Si une résiliation survient malgré tout, la fiscalité de l’indemnité de départ et des bonus devient centrale. Certaines indemnités peuvent être imposées comme revenu ordinaire (donc au barème progressif), tandis que des prestations de prévoyance (p.ex. versement en capital d’une institution de prévoyance) sont imposées séparément à un taux réduit (impôt sur les prestations en capital), différent par canton. La différence de facture peut se compter en milliers de francs. Exemple pratique: si 100’000 CHF sont versés comme salaire/bonus, ils s’additionnent au revenu annuel et peuvent faire grimper le taux marginal; si les mêmes 100’000 CHF passent comme prestation en capital de prévoyance (selon conditions strictes), l’imposition séparée est généralement nettement plus basse.
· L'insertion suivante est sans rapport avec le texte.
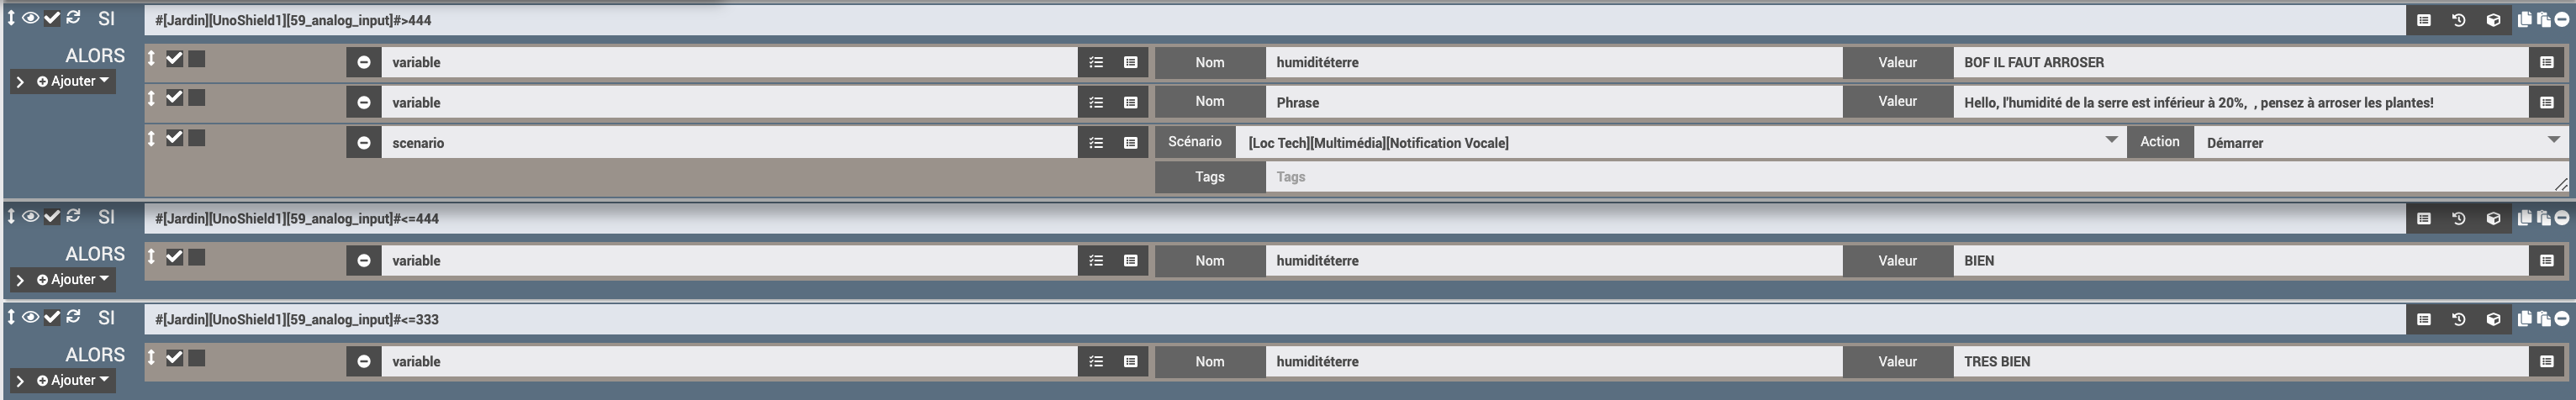Click the history icon of the >444 condition

pyautogui.click(x=2458, y=20)
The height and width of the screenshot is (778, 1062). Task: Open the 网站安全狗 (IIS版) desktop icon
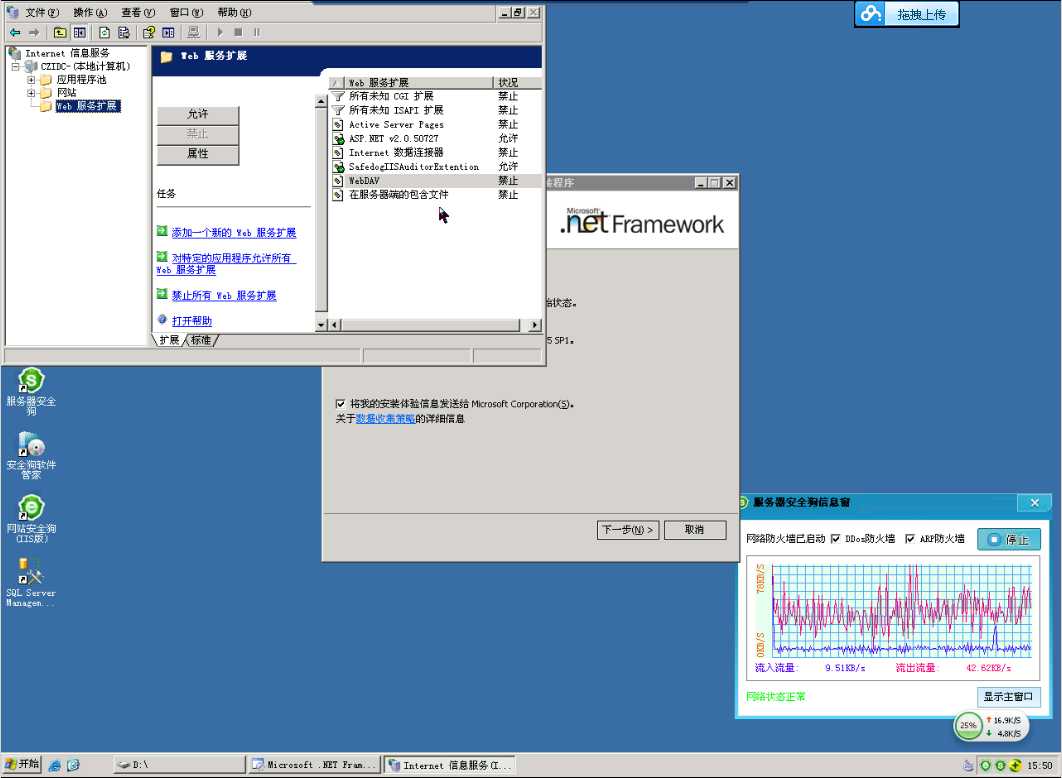(x=31, y=518)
Avant de signer une convention de départ, faites valider la qualification fiscale et la structure du versement (échelonnement, transfert LPP, etc.).
Côté chômage (LACI): les indemnités journalières sont imposables comme revenu. Elles restent soumises à l’AVS/AI/APG selon les règles applicables, et l’impôt à la source peut s’appliquer pour les personnes concernées. Action immédiate qui évite une mauvaise surprise: demander une adaptation des acomptes d’impôt (ou du prélèvement à la source si possible) dès la baisse de revenu, pour éviter un trop-perçu de trésorerie. Dans de nombreux cantons, un ajustement d’acomptes peut libérer 300 à 1’000 CHF par mois de liquidités lorsque le revenu chute fortement.
Pour les frontaliers ou personnes à l’impôt à la source: surveiller le seuil et les règles de rectification. Dans plusieurs cantons, une demande de rectification ou une taxation ordinaire ultérieure (TOU) peut être obligatoire ou avantageuse selon le revenu et les déductions (3a, rachats LPP, frais effectifs). Exemple: un salarié imposé à la source à Genève qui verse 7’056 CHF au 3a a intérêt à vérifier s’il peut récupérer une partie via rectification; l’enjeu est souvent de l’ordre de 500 à 2’000 CHF selon la tranche et la situation familiale.
Enfin, si un déménagement de canton devient probable (nouvel emploi), n’oubliez pas la règle simple mais déterminante: l’impôt cantonal/communal est dû dans le canton de domicile au 31.12. Un déménagement le 2 janvier ne change rien pour l’année précédente. Planifier la date de déménagement peut donc déplacer une année complète d’imposition vers un canton plus ou moins lourd, avec un écart potentiel de plusieurs milliers de francs sur un revenu de 100’000 à 150’000 CHF, selon les communes.
Plan d’action concret avant le 31.12: (1) maximiser 3a jusqu’au plafond, (2) analyser un rachat LPP chiffré avec votre caisse, (3) adapter les acomptes d’impôt si votre revenu baisse, (4) vérifier la structure fiscale de toute indemnité de départ, (5) anticiper l’impact d’un changement de canton sur une année entière. Ce sont les mesures qui, en Suisse, transforment une incertitude professionnelle en décision financière mesurable, avec des économies fiscales typiques de 1’000 à 9’000 CHF selon le profil et le canton.